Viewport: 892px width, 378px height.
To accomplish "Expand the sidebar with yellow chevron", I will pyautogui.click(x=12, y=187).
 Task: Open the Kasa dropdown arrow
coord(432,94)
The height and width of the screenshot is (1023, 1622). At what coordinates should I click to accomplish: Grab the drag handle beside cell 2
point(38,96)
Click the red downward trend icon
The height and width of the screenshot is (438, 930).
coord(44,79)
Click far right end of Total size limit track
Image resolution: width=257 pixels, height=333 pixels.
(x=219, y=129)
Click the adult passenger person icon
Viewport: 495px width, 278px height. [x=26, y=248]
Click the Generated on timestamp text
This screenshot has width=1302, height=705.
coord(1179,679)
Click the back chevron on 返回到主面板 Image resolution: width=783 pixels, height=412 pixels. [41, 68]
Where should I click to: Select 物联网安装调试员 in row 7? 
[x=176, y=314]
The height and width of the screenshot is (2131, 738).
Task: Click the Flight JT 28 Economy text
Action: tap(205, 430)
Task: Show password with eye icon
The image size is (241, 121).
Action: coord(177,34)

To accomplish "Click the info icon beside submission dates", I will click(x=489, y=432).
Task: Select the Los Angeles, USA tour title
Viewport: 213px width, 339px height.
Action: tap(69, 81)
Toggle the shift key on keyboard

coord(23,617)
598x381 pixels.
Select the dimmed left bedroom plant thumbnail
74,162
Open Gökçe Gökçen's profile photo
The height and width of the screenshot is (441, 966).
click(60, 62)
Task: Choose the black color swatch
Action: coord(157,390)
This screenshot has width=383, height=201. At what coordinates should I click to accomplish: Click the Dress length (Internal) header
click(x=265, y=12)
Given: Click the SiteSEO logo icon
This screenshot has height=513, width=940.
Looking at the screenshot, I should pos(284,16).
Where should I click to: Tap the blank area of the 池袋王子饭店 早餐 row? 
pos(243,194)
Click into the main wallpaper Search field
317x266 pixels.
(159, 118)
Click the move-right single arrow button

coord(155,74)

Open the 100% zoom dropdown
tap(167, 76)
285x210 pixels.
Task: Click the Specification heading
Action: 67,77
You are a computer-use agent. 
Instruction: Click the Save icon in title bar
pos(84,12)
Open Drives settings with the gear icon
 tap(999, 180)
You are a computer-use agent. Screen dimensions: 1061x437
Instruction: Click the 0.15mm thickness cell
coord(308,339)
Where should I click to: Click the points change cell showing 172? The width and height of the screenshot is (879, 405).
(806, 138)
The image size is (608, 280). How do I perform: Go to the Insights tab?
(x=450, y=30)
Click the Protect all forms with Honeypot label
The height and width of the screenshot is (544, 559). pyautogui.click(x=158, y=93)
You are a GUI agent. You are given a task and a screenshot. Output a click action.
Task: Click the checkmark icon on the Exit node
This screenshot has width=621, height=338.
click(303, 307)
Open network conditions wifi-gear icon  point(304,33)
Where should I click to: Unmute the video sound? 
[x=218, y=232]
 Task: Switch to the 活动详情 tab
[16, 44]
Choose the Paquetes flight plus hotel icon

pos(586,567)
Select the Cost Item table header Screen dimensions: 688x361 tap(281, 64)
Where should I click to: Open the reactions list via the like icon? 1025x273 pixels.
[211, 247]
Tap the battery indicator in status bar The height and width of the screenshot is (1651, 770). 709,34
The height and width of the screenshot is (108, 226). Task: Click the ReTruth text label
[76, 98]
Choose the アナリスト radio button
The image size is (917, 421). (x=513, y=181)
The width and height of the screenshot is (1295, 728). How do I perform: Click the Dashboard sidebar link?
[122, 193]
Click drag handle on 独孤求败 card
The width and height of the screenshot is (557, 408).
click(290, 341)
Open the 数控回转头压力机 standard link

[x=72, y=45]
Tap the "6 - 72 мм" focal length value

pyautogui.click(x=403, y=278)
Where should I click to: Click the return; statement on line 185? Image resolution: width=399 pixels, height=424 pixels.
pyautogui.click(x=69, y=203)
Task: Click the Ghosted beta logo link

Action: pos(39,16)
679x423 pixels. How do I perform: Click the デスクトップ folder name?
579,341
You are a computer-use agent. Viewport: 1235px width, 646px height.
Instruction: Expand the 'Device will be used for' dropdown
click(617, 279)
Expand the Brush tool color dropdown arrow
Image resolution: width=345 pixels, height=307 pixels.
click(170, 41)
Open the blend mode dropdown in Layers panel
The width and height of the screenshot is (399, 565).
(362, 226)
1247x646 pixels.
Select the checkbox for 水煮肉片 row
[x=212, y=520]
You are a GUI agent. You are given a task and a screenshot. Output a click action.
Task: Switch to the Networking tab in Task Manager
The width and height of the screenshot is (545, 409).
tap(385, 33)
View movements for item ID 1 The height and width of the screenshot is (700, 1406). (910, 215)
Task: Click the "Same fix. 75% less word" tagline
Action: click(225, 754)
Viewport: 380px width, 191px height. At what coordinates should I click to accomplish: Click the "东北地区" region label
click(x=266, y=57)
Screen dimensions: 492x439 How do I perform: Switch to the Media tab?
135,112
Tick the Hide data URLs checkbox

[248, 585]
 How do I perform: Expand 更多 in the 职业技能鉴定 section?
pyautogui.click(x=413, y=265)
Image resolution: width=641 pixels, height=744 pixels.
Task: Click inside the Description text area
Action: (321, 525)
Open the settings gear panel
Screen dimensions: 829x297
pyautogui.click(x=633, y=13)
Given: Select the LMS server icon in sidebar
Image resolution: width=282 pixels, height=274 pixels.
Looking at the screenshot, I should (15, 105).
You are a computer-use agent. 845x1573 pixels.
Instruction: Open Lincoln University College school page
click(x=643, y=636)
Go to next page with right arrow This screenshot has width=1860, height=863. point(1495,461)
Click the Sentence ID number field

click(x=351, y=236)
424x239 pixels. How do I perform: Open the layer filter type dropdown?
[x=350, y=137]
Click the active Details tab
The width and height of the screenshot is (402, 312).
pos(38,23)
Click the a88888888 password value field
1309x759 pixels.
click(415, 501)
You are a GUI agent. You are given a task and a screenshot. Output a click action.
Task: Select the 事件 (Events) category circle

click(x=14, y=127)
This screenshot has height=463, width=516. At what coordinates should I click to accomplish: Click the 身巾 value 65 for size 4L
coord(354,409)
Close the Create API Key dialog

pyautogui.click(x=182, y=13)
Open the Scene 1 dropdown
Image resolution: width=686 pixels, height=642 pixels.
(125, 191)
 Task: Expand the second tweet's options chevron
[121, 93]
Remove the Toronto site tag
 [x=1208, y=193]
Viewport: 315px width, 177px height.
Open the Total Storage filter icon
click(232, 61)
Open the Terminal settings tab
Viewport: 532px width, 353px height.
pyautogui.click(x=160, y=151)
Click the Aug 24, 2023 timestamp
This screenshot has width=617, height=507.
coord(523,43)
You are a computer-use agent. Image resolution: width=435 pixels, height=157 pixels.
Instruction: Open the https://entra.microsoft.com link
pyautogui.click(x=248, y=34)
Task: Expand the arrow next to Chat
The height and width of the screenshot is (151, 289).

Task details – Search the data for the word "agent" and report how many lines include it, with the number alone.

Answer box – 8